◆ Requirement 1 ◆
In the passage on FES-induced muscle fatigue, what effect do larger pulse frequencies have on fatigue with transcutaneous FES?
◆ Requirement 2 ◆
Continue the passage on FES muscle fatigue and implantable electrodes from its last sentence.

◆ Exercise text ◆

+ + + + +

Another potential challenge is the FES-induced muscle fatigue due to the fact the FES currents may activate muscles in a way and order that are different from naturally induced movements. Specifically, during natural voluntary movement, activation of small fatigue-resistant fibers happens first and then propagates to larger more fatigable muscles, whereas FES may activate larger muscles first or activate muscles non-selectively compromising the natural order of muscle contractions [
88,
104,
290]. Animal studies show that stimulation with implanted electrodes may be able to manipulate muscle recruitment order and tackle fatigue [
84,
85]. With transcutaneous FES, it has been shown that manipulating stimulation parameters can have an effect on fatigue with larger pulse frequencies increasing it [
102,
105] and longer pulse durations potentially decreasing it [
131]. Several studies underline the importance of muscle conditioning and training in reducing fatigue [
107]. Despite these efforts, a lot remains unknown about the mechanisms of muscle fatigue and its prevention, and in many cases individual differences between participants continue to determine FES results.
Finally, it is worth considering that using percutaneous and implantable FES electrodes may hold additional benefits for targeted activation of face and body muscles compared to transcutaneous FES. Implantable FES systems may not only be more practical for long-term use, but they may also offer better positioning of the electrodes, do not suffer from issues with electrode–skin impedance on the skin and bypass skin pain receptors. Given that current percutaneous and implantable FES research, especially with facial muscles, shows promising results but remains limited, this could be a potentially noteworthy direction for explorative research on its own and in combination with BCI.

+ + + + +

[Saved entries]

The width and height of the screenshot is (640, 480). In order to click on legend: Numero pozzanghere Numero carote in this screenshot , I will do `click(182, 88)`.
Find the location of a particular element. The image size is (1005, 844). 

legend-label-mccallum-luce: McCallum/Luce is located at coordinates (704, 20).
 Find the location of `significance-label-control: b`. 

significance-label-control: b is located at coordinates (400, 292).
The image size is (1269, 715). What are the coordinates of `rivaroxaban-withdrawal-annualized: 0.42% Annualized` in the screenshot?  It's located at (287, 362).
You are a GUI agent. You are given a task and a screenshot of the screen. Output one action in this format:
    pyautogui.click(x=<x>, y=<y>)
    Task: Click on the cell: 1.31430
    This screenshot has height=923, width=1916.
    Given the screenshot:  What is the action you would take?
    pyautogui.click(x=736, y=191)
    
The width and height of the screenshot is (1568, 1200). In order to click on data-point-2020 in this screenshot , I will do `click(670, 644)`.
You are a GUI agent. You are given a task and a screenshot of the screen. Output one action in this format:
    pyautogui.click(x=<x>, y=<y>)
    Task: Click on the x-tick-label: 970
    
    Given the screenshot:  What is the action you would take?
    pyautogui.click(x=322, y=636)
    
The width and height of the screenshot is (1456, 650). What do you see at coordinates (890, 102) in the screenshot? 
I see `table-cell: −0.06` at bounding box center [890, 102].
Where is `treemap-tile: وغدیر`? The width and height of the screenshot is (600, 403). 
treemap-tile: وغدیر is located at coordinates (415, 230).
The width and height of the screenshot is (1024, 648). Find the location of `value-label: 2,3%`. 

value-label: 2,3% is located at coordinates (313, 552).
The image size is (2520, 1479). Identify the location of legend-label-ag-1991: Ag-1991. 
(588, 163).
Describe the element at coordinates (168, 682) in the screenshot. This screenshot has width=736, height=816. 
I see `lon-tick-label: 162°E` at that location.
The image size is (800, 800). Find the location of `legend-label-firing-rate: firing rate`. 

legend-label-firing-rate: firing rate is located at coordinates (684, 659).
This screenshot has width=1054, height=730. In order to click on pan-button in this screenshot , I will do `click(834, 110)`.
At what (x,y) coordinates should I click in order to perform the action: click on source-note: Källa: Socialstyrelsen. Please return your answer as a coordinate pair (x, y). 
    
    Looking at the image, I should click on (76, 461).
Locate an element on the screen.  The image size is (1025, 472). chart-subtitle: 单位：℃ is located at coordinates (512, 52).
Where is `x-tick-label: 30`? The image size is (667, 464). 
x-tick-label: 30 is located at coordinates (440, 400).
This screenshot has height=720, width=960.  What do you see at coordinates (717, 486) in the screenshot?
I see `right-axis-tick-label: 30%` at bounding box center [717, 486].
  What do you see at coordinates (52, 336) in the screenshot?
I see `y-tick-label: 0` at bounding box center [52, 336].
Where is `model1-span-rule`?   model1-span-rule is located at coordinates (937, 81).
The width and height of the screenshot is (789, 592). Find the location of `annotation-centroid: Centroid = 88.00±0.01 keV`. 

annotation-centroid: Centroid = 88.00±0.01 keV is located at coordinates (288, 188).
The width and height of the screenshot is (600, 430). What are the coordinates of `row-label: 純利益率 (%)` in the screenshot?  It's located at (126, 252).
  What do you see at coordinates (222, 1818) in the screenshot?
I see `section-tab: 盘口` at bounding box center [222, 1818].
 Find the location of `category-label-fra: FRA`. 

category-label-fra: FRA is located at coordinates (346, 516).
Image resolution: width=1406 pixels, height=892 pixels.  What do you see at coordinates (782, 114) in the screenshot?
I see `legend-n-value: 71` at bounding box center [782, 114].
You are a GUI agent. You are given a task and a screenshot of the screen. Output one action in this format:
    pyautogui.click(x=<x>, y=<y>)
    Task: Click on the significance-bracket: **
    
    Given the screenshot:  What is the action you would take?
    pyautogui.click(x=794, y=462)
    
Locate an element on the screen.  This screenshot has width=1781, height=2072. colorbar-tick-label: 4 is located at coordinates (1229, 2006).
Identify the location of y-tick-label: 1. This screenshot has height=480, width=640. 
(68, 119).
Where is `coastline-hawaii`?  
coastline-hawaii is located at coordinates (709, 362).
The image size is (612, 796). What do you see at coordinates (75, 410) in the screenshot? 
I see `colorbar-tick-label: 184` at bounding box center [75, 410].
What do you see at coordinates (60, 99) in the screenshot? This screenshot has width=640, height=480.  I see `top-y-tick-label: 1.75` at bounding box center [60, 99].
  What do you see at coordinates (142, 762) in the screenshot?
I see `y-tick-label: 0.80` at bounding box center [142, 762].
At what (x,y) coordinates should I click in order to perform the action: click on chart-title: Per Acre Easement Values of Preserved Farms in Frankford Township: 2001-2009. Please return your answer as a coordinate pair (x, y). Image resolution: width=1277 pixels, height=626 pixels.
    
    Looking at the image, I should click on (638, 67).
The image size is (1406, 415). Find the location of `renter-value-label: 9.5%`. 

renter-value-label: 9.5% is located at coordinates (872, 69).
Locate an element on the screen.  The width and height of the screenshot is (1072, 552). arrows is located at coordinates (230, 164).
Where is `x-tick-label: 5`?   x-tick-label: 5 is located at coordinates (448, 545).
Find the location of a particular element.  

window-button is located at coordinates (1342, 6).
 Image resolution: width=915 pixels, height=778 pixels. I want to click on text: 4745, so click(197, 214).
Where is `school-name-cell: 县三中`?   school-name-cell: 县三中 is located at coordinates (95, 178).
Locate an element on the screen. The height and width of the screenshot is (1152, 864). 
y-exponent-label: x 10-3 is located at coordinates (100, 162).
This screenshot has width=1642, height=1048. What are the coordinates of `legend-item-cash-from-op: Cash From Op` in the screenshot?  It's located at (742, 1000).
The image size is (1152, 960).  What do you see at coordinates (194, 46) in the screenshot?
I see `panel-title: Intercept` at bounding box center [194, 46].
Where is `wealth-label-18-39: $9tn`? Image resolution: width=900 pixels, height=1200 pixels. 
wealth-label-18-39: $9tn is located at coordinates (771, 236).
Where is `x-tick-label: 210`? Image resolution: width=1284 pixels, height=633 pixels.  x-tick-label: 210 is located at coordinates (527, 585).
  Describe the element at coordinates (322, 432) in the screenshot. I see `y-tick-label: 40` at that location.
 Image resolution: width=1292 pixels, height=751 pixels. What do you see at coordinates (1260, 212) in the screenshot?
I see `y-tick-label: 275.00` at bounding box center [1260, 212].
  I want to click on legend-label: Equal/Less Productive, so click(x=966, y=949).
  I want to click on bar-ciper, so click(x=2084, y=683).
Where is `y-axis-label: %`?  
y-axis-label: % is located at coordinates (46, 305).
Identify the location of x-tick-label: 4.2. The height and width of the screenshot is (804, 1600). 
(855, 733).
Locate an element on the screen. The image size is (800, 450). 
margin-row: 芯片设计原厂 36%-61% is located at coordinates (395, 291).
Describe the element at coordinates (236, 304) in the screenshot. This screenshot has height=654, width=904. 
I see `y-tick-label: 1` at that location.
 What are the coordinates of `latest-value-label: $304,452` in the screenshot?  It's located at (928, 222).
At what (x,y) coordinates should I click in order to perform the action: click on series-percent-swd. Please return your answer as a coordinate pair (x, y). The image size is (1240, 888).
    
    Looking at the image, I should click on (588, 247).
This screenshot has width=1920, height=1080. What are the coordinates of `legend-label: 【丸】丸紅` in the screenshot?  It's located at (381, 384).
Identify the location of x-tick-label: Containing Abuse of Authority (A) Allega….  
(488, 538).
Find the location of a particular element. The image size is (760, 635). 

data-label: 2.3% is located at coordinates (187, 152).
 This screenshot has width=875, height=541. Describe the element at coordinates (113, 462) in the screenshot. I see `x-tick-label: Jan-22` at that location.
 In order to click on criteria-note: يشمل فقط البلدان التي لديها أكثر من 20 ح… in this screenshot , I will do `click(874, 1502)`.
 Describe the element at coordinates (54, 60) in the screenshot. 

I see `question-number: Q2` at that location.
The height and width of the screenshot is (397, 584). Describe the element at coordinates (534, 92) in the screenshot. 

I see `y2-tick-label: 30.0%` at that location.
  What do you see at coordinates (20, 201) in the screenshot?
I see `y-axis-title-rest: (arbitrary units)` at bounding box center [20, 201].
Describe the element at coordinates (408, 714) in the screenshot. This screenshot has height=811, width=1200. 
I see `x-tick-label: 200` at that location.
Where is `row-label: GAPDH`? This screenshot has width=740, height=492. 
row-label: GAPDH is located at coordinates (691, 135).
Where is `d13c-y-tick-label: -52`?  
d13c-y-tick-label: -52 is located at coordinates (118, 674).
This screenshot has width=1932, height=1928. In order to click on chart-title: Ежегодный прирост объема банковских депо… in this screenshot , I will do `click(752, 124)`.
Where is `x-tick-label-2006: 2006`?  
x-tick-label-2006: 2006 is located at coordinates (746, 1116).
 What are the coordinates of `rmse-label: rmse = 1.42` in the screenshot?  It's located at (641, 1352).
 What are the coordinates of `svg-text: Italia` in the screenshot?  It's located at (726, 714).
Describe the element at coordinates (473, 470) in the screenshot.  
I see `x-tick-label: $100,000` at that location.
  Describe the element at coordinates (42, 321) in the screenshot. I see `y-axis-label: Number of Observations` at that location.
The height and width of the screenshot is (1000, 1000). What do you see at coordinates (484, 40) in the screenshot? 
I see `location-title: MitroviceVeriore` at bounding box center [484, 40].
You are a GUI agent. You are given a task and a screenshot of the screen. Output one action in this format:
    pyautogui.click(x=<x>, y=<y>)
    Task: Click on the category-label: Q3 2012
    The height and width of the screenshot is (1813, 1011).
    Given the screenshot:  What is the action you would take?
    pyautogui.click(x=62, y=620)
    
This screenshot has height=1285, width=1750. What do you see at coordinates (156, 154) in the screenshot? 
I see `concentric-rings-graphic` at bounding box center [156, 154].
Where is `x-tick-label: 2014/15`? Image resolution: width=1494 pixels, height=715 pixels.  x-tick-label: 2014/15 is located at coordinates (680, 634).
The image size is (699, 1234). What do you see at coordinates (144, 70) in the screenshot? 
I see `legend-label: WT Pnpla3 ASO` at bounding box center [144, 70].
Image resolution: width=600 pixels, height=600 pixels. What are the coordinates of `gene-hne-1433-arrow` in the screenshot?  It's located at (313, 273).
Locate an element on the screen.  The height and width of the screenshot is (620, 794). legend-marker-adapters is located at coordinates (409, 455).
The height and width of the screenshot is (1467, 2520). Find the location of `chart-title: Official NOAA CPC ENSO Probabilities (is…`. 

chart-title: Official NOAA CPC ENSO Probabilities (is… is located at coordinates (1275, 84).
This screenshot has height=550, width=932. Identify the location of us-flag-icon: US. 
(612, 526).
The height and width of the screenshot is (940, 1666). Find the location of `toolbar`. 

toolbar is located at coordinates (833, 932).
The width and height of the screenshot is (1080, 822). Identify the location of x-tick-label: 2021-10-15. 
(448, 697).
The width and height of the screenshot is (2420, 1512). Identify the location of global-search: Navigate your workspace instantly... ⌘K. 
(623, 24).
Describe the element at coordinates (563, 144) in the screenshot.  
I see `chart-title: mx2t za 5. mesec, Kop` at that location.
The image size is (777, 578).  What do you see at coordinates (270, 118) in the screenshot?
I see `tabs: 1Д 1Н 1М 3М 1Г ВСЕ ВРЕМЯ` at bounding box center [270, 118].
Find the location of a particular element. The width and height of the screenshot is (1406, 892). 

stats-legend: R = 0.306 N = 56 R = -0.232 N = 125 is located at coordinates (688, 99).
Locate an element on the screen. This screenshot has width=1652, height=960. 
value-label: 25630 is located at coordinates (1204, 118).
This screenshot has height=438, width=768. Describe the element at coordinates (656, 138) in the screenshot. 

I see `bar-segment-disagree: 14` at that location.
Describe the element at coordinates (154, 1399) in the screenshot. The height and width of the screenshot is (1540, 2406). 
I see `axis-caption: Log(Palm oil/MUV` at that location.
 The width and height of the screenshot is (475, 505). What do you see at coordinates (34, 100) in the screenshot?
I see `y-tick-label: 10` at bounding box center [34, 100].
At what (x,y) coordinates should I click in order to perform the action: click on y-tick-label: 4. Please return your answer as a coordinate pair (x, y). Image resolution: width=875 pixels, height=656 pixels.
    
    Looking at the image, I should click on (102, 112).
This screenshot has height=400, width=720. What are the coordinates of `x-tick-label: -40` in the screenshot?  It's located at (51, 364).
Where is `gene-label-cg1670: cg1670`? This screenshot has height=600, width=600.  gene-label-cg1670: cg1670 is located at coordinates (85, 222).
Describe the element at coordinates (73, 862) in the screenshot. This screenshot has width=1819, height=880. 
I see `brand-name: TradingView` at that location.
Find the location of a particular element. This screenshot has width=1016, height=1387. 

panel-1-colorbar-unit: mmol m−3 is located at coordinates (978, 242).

+ + + + +

◆ Exercise answer 1 ◆
Larger pulse frequencies increase fatigue.

◆ Exercise answer 2 ◆
Potential of combined BCI-FES communication systems for long-term use
Several studies have demonstrated successful long-term use of individual FES and BCI systems [
4,
68,
107,
108,
193]. They show promising results regarding performance and user satisfaction and should be used as guidance in development of combined BCI-FES setups. One important aspect this work can explore is long-term effects of using an assistive technology. In the BCI field, this work focuses on long-term stability of recorded neural control signal and aims to incorporate adaptive data processing methods [
68,
250,
264]. Both BCI and FES research indicate the importance and challenges associated with training, motivation, and practical implementation of the system [
107,
147,
196,
207]. Work with FES highlights its potential in some cases to counteract muscle denervation and promote muscle growth [
140,
275]. Studying long-term use of combined BCI-FES technology is necessary to further understand the long-term effects of this technology on the users.
For long-term use, fully-implantable systems may be preferred. This is more practical and esthetically pleasing, which decreases the burden on the user, family, and caregivers. Fully-implantable systems, however, are associated with increased risks of infection, and in the case of a fully-implantable BCI-FES, a potentially large number of components may need to be implanted, leading to an extensive invasive surgery on user’s body and head. Importantly, one of the biggest concerns about the use of implantable FES systems today is increased risk of infection [
144]. Overall, various factors need to be carefully considered in designing long-term BCI-FES systems in order to minimize risks yet maximize benefits for the users.